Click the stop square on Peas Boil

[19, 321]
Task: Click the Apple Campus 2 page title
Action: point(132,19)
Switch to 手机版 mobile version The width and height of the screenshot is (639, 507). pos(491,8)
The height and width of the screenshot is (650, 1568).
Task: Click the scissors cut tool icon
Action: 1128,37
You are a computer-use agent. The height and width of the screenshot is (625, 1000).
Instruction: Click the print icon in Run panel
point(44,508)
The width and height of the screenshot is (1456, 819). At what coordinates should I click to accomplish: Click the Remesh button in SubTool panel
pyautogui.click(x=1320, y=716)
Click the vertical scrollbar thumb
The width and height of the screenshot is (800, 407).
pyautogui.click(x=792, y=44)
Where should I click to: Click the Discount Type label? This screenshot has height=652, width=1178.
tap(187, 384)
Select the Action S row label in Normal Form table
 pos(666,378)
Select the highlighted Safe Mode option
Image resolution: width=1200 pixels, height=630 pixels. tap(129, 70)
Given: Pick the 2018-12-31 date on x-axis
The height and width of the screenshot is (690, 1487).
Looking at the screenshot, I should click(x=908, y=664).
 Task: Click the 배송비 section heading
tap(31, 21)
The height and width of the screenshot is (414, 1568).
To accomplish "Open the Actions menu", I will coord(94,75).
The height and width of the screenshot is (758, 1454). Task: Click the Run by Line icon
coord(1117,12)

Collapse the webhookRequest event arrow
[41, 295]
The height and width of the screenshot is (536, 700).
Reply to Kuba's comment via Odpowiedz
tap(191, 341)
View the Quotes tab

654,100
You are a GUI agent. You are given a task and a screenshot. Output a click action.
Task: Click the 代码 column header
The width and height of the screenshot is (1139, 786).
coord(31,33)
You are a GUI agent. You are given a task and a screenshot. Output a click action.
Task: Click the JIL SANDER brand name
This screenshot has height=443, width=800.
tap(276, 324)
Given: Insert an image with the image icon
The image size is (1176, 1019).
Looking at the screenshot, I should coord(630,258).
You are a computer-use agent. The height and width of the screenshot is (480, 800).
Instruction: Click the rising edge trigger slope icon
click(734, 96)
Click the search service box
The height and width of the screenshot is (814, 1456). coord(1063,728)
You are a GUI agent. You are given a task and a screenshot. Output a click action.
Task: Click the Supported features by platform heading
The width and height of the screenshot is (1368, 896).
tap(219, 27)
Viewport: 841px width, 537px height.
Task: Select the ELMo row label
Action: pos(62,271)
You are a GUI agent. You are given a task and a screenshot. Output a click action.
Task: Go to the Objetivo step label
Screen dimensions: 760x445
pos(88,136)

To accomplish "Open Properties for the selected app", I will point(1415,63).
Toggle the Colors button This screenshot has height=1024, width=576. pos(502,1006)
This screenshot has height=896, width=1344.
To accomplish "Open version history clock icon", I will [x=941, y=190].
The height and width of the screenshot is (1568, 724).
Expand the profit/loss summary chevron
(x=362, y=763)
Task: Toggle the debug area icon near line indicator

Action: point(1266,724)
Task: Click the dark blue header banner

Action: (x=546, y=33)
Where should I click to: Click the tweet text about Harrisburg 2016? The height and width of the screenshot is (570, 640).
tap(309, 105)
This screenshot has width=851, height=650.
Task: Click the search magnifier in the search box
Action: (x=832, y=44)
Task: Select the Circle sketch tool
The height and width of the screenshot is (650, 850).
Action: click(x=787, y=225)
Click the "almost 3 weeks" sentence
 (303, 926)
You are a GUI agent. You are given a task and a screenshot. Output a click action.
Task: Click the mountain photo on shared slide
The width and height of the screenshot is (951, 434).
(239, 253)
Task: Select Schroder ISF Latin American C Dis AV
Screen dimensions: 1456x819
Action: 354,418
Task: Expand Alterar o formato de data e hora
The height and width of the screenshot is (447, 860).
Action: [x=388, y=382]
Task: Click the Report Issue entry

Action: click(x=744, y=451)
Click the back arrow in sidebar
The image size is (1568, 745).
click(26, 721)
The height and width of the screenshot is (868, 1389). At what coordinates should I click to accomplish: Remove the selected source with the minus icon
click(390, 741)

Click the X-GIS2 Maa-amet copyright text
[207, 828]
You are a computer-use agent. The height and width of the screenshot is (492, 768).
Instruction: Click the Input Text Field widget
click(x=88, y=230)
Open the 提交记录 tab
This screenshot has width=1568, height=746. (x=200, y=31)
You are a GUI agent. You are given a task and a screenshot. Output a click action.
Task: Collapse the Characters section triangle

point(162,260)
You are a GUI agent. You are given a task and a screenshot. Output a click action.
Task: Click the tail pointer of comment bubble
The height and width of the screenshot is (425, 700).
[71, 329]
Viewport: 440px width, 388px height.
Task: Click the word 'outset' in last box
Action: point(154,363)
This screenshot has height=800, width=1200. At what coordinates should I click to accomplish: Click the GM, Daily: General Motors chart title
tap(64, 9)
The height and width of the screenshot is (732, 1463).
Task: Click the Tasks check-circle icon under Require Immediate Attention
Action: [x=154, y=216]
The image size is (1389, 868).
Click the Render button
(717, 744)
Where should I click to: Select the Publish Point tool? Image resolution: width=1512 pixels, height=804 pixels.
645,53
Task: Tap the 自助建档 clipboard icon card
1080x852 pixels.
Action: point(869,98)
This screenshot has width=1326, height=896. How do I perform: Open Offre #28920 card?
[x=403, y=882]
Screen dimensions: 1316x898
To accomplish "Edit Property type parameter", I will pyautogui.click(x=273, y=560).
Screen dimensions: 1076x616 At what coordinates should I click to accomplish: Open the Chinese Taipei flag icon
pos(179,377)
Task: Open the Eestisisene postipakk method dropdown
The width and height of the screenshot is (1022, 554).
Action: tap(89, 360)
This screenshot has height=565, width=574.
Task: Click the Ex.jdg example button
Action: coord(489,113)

* [Exercise directions]
Add 5 to every coordinate in the answers and write out the entries again, from the line containing "Where should I click to: Select" through the line containing "pos(179,377)", requests included. Leave all other lines out.

* [Expected output]
Where should I click to: Select the Publish Point tool? Image resolution: width=1512 pixels, height=804 pixels.
650,58
Task: Tap the 自助建档 clipboard icon card
1080x852 pixels.
Action: point(874,103)
This screenshot has width=1326, height=896. How do I perform: Open Offre #28920 card?
[x=408, y=887]
Screen dimensions: 1316x898
To accomplish "Edit Property type parameter", I will pyautogui.click(x=278, y=565).
Screen dimensions: 1076x616 At what coordinates should I click to accomplish: Open the Chinese Taipei flag icon
pos(184,382)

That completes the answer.